What you are asked to do:
Render every line of the listing below as a Markdown table with two columns, Row and Line, numbering each line in sequence and omitting any blank lines.

[Dataset rows]
********

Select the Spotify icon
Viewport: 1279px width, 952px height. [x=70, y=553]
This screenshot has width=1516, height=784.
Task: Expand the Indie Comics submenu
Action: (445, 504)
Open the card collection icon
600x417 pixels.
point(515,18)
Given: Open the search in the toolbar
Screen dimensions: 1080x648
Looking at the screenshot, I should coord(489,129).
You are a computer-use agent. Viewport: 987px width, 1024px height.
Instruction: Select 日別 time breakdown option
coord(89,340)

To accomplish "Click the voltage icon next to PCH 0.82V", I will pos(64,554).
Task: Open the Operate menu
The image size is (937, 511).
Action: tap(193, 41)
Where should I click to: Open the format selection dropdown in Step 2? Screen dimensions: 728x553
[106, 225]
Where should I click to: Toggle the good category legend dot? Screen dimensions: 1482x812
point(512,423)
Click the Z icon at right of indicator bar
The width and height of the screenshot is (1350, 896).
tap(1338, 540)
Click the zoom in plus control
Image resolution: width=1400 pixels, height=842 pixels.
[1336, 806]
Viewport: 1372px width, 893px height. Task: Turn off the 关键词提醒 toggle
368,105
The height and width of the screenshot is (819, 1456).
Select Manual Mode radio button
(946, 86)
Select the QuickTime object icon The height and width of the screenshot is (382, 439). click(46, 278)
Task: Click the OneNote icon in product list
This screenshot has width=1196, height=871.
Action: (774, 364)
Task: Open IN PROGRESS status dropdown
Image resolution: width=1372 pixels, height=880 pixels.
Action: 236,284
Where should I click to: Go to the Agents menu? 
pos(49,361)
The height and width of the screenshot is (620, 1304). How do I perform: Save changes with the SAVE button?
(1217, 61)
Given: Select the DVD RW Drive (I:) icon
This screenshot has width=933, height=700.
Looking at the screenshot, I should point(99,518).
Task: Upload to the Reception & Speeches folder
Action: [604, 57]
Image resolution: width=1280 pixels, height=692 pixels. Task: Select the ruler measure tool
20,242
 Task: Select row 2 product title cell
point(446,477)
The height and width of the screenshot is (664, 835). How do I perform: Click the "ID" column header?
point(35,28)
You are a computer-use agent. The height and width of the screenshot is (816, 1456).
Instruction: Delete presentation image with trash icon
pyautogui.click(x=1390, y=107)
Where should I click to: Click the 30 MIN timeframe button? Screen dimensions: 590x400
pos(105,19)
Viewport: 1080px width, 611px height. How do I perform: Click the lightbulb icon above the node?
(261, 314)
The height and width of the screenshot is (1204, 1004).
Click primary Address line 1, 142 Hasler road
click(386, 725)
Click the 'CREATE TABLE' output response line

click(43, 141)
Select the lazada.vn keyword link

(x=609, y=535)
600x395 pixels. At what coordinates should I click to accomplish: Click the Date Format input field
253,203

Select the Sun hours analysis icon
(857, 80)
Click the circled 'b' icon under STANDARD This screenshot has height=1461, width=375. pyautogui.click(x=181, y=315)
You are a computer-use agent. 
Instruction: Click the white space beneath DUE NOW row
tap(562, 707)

********

Result:
| Row | Line |
|---|---|
| 1 | Select the Spotify icon |
| 2 | Viewport: 1279px width, 952px height. [x=70, y=553] |
| 3 | This screenshot has width=1516, height=784. |
| 4 | Task: Expand the Indie Comics submenu |
| 5 | Action: (445, 504) |
| 6 | Open the card collection icon |
| 7 | 600x417 pixels. |
| 8 | point(515,18) |
| 9 | Given: Open the search in the toolbar |
| 10 | Screen dimensions: 1080x648 |
| 11 | Looking at the screenshot, I should coord(489,129). |
| 12 | You are a computer-use agent. Viewport: 987px width, 1024px height. |
| 13 | Instruction: Select 日別 time breakdown option |
| 14 | coord(89,340) |
| 15 | To accomplish "Click the voltage icon next to PCH 0.82V", I will pos(64,554). |
| 16 | Task: Open the Operate menu |
| 17 | The image size is (937, 511). |
| 18 | Action: tap(193, 41) |
| 19 | Where should I click to: Open the format selection dropdown in Step 2? Screen dimensions: 728x553 |
| 20 | [106, 225] |
| 21 | Where should I click to: Toggle the good category legend dot? Screen dimensions: 1482x812 |
| 22 | point(512,423) |
| 23 | Click the Z icon at right of indicator bar |
| 24 | The width and height of the screenshot is (1350, 896). |
| 25 | tap(1338, 540) |
| 26 | Click the zoom in plus control |
| 27 | Image resolution: width=1400 pixels, height=842 pixels. |
| 28 | [1336, 806] |
| 29 | Viewport: 1372px width, 893px height. Task: Turn off the 关键词提醒 toggle |
| 30 | 368,105 |
| 31 | The height and width of the screenshot is (819, 1456). |
| 32 | Select Manual Mode radio button |
| 33 | (946, 86) |
| 34 | Select the QuickTime object icon The height and width of the screenshot is (382, 439). click(46, 278) |
| 35 | Task: Click the OneNote icon in product list |
| 36 | This screenshot has width=1196, height=871. |
| 37 | Action: (774, 364) |
| 38 | Task: Open IN PROGRESS status dropdown |
| 39 | Image resolution: width=1372 pixels, height=880 pixels. |
| 40 | Action: 236,284 |
| 41 | Where should I click to: Go to the Agents menu?  |
| 42 | pos(49,361) |
| 43 | The height and width of the screenshot is (620, 1304). How do I perform: Save changes with the SAVE button? |
| 44 | (1217, 61) |
| 45 | Given: Select the DVD RW Drive (I:) icon |
| 46 | This screenshot has width=933, height=700. |
| 47 | Looking at the screenshot, I should point(99,518). |
| 48 | Task: Upload to the Reception & Speeches folder |
| 49 | Action: [604, 57] |
| 50 | Image resolution: width=1280 pixels, height=692 pixels. Task: Select the ruler measure tool |
| 51 | 20,242 |
| 52 |  Task: Select row 2 product title cell |
| 53 | point(446,477) |
| 54 | The height and width of the screenshot is (664, 835). How do I perform: Click the "ID" column header? |
| 55 | point(35,28) |
| 56 | You are a computer-use agent. The height and width of the screenshot is (816, 1456). |
| 57 | Instruction: Delete presentation image with trash icon |
| 58 | pyautogui.click(x=1390, y=107) |
| 59 | Where should I click to: Click the 30 MIN timeframe button? Screen dimensions: 590x400 |
| 60 | pos(105,19) |
| 61 | Viewport: 1080px width, 611px height. How do I perform: Click the lightbulb icon above the node? |
| 62 | (261, 314) |
| 63 | The height and width of the screenshot is (1204, 1004). |
| 64 | Click primary Address line 1, 142 Hasler road |
| 65 | click(386, 725) |
| 66 | Click the 'CREATE TABLE' output response line |
| 67 | click(43, 141) |
| 68 | Select the lazada.vn keyword link |
| 69 | (x=609, y=535) |
| 70 | 600x395 pixels. At what coordinates should I click to accomplish: Click the Date Format input field |
| 71 | 253,203 |
| 72 | Select the Sun hours analysis icon |
| 73 | (857, 80) |
| 74 | Click the circled 'b' icon under STANDARD This screenshot has height=1461, width=375. pyautogui.click(x=181, y=315) |
| 75 | You are a computer-use agent.  |
| 76 | Instruction: Click the white space beneath DUE NOW row |
| 77 | tap(562, 707) |